[Saved data entries]
= Beginning of Section =
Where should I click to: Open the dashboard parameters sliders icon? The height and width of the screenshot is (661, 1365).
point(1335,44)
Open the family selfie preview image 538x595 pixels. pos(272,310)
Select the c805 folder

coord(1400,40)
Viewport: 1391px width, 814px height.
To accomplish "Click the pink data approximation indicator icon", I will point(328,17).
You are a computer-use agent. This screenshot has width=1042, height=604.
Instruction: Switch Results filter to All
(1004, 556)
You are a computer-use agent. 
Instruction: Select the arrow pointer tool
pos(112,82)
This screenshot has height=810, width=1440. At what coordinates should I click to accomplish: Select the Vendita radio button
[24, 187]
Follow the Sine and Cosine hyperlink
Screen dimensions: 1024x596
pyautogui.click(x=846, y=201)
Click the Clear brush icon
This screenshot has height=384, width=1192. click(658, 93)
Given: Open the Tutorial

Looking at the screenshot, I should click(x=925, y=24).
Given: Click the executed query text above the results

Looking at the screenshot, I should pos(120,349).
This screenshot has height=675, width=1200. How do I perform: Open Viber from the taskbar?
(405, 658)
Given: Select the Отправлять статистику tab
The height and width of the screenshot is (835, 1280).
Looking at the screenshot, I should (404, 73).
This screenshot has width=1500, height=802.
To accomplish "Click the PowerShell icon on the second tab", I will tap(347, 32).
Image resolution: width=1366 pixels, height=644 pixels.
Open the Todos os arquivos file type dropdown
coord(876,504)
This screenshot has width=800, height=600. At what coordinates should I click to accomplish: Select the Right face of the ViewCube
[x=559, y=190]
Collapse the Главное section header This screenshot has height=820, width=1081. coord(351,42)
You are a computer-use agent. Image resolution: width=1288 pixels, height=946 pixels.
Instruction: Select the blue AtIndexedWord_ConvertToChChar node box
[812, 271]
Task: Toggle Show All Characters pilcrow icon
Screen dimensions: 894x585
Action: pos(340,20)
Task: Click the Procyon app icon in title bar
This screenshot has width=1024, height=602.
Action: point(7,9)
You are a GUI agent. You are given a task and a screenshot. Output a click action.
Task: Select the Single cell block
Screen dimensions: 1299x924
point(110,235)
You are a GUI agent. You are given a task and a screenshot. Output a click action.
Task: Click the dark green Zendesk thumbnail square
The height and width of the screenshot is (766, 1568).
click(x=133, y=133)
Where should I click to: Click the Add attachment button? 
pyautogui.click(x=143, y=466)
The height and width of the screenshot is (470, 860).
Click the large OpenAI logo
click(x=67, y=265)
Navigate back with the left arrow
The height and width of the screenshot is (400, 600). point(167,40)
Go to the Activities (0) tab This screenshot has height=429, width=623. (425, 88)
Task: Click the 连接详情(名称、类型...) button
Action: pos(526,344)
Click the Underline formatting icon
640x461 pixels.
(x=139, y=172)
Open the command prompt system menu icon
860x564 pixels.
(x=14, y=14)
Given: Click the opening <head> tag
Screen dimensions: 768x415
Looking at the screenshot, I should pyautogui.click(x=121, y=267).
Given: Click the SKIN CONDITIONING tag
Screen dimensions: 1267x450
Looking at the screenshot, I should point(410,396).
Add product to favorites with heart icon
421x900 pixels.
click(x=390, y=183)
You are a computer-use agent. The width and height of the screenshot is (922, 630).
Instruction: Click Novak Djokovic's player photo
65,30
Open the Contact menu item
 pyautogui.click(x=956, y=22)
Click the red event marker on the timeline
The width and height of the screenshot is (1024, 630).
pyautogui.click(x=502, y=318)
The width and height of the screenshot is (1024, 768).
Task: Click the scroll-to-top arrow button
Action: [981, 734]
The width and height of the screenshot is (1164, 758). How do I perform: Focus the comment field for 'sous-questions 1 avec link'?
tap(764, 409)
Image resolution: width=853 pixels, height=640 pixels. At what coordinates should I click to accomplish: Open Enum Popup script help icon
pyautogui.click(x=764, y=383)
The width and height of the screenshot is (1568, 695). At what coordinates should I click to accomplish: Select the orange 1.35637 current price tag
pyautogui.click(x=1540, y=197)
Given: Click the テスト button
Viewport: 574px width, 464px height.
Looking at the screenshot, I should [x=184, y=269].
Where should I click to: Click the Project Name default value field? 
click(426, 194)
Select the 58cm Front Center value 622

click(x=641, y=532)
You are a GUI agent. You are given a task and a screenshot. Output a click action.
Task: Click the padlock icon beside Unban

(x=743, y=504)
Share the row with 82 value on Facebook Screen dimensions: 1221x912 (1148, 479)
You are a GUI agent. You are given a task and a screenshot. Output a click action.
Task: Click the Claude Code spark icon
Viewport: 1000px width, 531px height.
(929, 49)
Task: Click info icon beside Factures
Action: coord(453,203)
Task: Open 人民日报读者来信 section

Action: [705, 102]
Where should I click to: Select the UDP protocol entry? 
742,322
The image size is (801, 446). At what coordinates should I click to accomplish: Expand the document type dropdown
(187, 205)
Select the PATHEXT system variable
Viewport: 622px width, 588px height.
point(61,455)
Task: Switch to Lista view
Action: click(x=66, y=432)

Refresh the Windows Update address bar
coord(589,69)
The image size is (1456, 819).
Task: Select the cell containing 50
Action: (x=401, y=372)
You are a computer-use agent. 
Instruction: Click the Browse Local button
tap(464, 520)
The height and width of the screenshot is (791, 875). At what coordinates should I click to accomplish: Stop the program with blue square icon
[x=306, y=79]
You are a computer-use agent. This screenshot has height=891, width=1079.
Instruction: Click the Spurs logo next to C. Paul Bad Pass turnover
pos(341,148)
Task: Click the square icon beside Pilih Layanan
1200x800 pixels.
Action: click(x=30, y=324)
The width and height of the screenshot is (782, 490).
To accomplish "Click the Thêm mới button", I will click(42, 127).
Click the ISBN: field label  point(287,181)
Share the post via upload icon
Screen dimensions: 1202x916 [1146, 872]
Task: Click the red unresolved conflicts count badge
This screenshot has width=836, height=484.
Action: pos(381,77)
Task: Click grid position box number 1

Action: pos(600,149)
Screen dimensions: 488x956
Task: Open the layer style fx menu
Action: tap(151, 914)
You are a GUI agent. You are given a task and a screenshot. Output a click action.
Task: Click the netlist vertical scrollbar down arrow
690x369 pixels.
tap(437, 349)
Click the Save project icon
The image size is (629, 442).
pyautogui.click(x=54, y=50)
= End of Section =
Give a single number: the count of lines above that include the word "will".

3